** Begin Records to process **

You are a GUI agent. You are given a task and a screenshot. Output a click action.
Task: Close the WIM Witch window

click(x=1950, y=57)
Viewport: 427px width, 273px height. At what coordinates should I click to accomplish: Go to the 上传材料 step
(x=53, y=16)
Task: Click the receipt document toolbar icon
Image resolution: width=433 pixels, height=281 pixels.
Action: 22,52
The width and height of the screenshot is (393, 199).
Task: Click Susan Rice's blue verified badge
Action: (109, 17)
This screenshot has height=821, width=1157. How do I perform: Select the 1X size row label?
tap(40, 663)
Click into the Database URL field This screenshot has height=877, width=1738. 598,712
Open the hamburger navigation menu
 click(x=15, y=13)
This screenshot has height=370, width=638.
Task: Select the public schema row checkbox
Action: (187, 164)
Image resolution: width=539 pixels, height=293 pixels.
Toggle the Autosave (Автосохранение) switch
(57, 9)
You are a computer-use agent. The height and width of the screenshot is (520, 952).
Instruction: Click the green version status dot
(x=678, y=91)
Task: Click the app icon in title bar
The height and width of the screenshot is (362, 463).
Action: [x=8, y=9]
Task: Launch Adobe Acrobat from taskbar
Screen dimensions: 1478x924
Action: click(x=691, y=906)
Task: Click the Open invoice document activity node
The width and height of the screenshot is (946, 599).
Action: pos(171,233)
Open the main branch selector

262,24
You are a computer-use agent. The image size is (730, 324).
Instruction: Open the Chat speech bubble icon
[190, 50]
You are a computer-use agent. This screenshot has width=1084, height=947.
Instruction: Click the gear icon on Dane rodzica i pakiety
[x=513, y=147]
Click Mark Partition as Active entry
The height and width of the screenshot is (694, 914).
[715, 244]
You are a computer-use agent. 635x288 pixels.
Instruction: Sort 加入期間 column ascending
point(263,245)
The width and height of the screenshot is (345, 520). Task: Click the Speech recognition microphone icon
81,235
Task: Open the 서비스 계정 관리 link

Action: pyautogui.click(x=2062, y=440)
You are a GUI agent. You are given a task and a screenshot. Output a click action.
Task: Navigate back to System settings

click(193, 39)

** End Records to process **

Problem details »
Please reproduce the lines above word for word, in the same order.

Response »
You are a GUI agent. You are given a task and a screenshot. Output a click action.
Task: Close the WIM Witch window

click(x=1950, y=57)
Viewport: 427px width, 273px height. At what coordinates should I click to accomplish: Go to the 上传材料 step
(x=53, y=16)
Task: Click the receipt document toolbar icon
Image resolution: width=433 pixels, height=281 pixels.
Action: 22,52
The width and height of the screenshot is (393, 199).
Task: Click Susan Rice's blue verified badge
Action: (109, 17)
This screenshot has height=821, width=1157. How do I perform: Select the 1X size row label?
tap(40, 663)
Click into the Database URL field This screenshot has height=877, width=1738. 598,712
Open the hamburger navigation menu
 click(x=15, y=13)
This screenshot has height=370, width=638.
Task: Select the public schema row checkbox
Action: (187, 164)
Image resolution: width=539 pixels, height=293 pixels.
Toggle the Autosave (Автосохранение) switch
(57, 9)
You are a computer-use agent. The height and width of the screenshot is (520, 952).
Instruction: Click the green version status dot
(x=678, y=91)
Task: Click the app icon in title bar
The height and width of the screenshot is (362, 463).
Action: [x=8, y=9]
Task: Launch Adobe Acrobat from taskbar
Screen dimensions: 1478x924
Action: click(x=691, y=906)
Task: Click the Open invoice document activity node
The width and height of the screenshot is (946, 599).
Action: pos(171,233)
Open the main branch selector

262,24
You are a computer-use agent. The image size is (730, 324).
Instruction: Open the Chat speech bubble icon
[190, 50]
You are a computer-use agent. This screenshot has width=1084, height=947.
Instruction: Click the gear icon on Dane rodzica i pakiety
[x=513, y=147]
Click Mark Partition as Active entry
The height and width of the screenshot is (694, 914).
[715, 244]
You are a computer-use agent. 635x288 pixels.
Instruction: Sort 加入期間 column ascending
point(263,245)
The width and height of the screenshot is (345, 520). Task: Click the Speech recognition microphone icon
81,235
Task: Open the 서비스 계정 관리 link

Action: pyautogui.click(x=2062, y=440)
You are a GUI agent. You are given a task and a screenshot. Output a click action.
Task: Navigate back to System settings

click(193, 39)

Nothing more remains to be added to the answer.